Entretien avec Sophie Renouard

Cette semaine, je vous propose de lire l’interview de Sophie Renouard, auteure de « On n’efface pas les souvenirs« , un premier roman paru fin mars.

© Denis Félix
Prise de vue Albin Michel

Qui êtes-vous en quelques mots ?
J’ai 55 ans, je suis célibataire et mère de quatre enfants. Je travaille pour une agence d’événements, j’organise des séminaires, des congrès… Il y a toujours un lien avec une histoire. La publication de mon premier roman est une très belle surprise

Quelle place occupe la lecture dans votre quotidien ?
Je peux difficilement m’endormir sans avoir lu quelques pages. J’ai toujours un livre sur ma table de chevet. En ce moment, je lis « Aya » le premier roman de Marie-Virginie Dru.
J’ai aussi l’habitude de lire le week-end. Je suis réveillée tôt malheureusement et j’en profite pour lire le matin en buvant du thé. C’est un moment où je me recentre.
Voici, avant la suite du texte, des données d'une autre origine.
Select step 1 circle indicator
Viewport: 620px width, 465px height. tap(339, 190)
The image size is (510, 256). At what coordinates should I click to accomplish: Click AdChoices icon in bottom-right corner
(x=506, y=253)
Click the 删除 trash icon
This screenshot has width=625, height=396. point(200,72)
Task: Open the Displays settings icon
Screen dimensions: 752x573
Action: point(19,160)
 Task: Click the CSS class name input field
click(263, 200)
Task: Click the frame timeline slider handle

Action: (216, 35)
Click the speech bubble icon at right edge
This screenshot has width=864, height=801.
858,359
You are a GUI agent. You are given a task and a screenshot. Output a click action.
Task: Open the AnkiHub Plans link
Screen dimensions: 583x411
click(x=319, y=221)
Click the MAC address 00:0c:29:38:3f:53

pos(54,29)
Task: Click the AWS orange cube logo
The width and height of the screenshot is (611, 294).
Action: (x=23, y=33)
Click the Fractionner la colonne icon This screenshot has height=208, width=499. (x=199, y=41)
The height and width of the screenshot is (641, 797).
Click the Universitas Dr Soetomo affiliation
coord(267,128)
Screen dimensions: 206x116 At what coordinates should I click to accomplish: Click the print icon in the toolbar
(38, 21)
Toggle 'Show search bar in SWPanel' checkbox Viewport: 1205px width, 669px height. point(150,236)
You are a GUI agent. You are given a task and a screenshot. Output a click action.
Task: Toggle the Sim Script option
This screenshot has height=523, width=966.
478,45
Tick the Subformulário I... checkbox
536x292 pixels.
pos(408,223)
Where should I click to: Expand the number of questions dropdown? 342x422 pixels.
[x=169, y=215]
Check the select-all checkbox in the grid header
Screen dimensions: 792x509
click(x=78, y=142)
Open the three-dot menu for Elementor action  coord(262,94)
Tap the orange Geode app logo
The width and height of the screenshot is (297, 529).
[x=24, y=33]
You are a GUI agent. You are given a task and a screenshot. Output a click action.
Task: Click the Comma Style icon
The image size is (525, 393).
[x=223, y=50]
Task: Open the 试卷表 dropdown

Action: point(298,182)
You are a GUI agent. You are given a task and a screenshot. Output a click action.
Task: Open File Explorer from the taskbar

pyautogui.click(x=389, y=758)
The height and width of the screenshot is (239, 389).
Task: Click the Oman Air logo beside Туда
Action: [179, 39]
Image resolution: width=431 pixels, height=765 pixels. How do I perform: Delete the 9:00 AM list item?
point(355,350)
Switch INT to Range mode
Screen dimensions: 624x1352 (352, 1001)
Avez-vous des habitudes de lecture : un endroit préféré ? Un rituel ?
Ça dépend des saisons. L’été, j’aime beaucoup lire dans ma chambre après le déjeuner avec les persiennes fermées et au calme. L’hiver comme j’ai très souvent froid, je lis dans mon lit bien au chaud. Je laisse mon canapé à mes ados turbulents. 

J’aime bien m’extraire de ce qui m’entoure pour lire.  Je m’isole un peu. Quand je suis avec des amis, ma famille… je reste bien ancrée parmi eux. Par contre pour lire, j’ai vraiment besoin de calme, de solitude. 

© Denis Félix
Prise de vue Albin Michel

Quel est votre récent coup de cœur littéraire et pour quelles raisons ?
Je viens de finir « West » de Carys Davies, une fable qui se déroule dans l’Ouest américain, une très jolie histoire. Dans mes lectures, il y a très souvent une résonance sur la solitude des enfants sages confrontés aux dangers de la vie. Ils ne sont pas forcément préparés à cela. Un peu comme dans mon roman. 

L’écriture c’est quoi pour vous ? Que vous apporte-t-elle ?
Je pense qu’avant tout, elle m’a toujours permis de réfléchir. Dans les moments extrêmement douloureux que j’ai pu traverser, j’ai toujours eu l’habitude de poser des mots sur des situations vécues. Ecrire aide à comprendre des émotions très fortes. C’est l’écriture qui libère pour moi. 

J’ai une anecdote à ce sujet. Un jour, mon fils est rentré après une journée en balade, je n’avais pas bougé et il était désolé pour moi. Alors qu’au contraire, moi j’avais passé une journée merveilleuse à écrire. J’étais même épuisée par cette foule d’émotions que m’avait procuré l’écriture. Oui, je trouve que l’on ressent des émotions très fortes en écrivant, un peu comme quand on regarde une série. C’est addictif !

Avez-vous des projets en cours ?
Croyez-moi je ne vais pas m’arrêter là ! J’ai plein de projets d’écriture. J’ai déjà écrit la moitié de mon prochain roman et ça commence par un meurtre. C’est un peu radical !

Dans la vie, on réfléchit et on agit. Quand j’écris c’est l’inverse, j’agis et ensuite je réfléchis. En fait c’est du théâtre on n’a aucune contrainte, c’est la liberté totale. On fait ce que l’on veut. C’est très motivant.

Un mot pour les lecteurs de jadorelalecture.com pour finir ?
Vous devez adorer la lecture. C’est essentiel, la lecture est un moment où on se recentre et on se laisse guider par les émotions. Je ne comprends pas qu’on puisse vivre sans lire. Cela permet de balayer la palette des émotions que l’on peut ressentir et de se laisser envahir par une histoire. Lisez ! Retrouvez-vous seul avec vous-même et laissez-vous guider.